Owner Jerry Wolkoff painted over the artists’ aerosol artwork– which was prominently displayed on his Davis Street warehouse buildings–in 2013. Twenty-one artists were part of the suit.
Appeals Court Judge Barrington Parker ruled that Wolkoff’s decision to erase the artwork was in violation of the Visual Artists Rights Act, which is a part of federal copyright law.
Judge Parker denounced nearly every part of Wolkoff’s argument against the artists, and even used Wolkoff’s expert’s words against him in the rebuttal.
“We see nothing in VARA that excludes temporary artwork from attaining recognized stature,” Parker wrote. “Unhelpful to this contention is the fact that Wolkoff’s own expert acknowledged that temporary artwork can achieve recognized stature.”
Wolkoff enlisted the help of Jonathan Cohen, also known as Meres One, in 2002 to turn his dilapidated warehouse buildings into exhibition space for artists.
Cohen, who served as curator, rented studio space in the warehouses alongside other artists.
5Pointz eventually evolved into a major global center for aerosol art under Cohen’s leadership, attracting “thousands of daily visitors, numerous celebrities and extensive media coverage,” according to court documents.
Wolkoff, however, sought city approval in 2013 to tear down the complex and replace it with luxury apartments. Many of the artists were protesting his plans at the time.
The artists filed suit in Brooklyn federal court to stop Wolkoff from demolishing the buildings in the summer of 2013 under VARA. The law grants artist the right to prevent destruction of their work if it has received “recognized stature.”
However, in November 2013 Wolkoff hired painters to whitewash the artwork in the middle of night. He banned the artists from the site and refused to allow them to recover any work that could be removed, according to court records.
The buildings were later demolished in 2014.
A jury ruled in favor of the artists in November 2017, and found that Wolkoff had “willfully” disregarded his requirement under the VARA to give the artists’ 90 days notice before destroying their work.

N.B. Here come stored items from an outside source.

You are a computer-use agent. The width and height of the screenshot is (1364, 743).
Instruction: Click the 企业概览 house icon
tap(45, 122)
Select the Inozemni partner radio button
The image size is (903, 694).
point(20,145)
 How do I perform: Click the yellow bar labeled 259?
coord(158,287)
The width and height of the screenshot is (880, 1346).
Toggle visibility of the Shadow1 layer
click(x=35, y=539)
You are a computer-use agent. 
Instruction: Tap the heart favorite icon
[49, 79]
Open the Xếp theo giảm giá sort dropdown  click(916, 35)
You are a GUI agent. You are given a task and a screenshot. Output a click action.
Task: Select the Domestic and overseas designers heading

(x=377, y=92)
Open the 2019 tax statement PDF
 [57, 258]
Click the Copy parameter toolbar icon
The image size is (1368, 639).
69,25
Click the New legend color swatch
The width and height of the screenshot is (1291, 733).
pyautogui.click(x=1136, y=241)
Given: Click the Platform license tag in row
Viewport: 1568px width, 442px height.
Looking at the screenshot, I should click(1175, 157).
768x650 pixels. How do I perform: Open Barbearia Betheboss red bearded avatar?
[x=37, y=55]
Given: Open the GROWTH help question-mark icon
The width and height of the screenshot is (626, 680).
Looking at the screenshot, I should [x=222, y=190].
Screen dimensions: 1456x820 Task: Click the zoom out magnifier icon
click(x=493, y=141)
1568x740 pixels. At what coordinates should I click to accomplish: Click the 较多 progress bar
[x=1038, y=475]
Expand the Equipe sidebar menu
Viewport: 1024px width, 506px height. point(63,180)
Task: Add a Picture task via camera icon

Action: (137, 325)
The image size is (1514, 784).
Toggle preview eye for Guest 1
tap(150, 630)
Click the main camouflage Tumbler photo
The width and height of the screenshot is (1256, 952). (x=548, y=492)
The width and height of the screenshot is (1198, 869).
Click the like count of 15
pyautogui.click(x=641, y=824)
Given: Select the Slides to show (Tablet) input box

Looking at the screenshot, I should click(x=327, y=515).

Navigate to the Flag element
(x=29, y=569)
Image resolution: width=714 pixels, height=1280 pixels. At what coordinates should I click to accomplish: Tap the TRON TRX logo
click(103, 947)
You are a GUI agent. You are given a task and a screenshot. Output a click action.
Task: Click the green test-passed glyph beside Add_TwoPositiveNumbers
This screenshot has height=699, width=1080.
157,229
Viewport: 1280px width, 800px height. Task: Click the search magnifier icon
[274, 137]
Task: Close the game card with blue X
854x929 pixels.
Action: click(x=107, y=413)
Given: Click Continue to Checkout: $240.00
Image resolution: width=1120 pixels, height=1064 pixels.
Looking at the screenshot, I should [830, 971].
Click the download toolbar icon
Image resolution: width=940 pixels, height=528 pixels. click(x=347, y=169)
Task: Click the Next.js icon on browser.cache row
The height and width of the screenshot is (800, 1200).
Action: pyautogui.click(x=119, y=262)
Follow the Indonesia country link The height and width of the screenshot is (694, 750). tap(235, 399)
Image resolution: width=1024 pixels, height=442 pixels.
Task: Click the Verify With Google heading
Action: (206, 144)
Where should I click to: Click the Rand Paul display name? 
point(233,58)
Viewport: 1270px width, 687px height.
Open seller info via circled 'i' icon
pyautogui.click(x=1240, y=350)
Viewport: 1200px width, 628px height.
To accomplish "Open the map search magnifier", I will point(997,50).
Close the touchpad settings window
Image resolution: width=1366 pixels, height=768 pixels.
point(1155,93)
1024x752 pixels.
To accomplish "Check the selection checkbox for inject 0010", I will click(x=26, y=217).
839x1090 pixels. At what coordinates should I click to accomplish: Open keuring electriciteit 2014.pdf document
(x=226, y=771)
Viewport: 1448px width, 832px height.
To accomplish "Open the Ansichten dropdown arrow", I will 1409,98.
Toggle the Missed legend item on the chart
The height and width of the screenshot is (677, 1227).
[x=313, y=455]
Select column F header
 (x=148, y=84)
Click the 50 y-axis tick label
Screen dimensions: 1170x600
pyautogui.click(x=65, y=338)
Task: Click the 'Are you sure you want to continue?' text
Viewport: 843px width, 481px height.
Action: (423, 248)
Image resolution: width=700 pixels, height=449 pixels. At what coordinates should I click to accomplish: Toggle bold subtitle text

U.S. District Judge Frederic Block, who made the $6.7 million award in 2018, said in his decision that the sudden destruction of the artwork was an act of “revenge for the nerve of the plaintiffs to sue to attempt to prevent the destruction of their art.”
Eric Baum, the artists’ lawyer, said the Second Circuit’s decision Thursday is a “monumental win for the rights of all artists in this country.”
“This decision ensures that future artists and their moral rights will have the protections that they and their works of art rightfully deserve,” he added.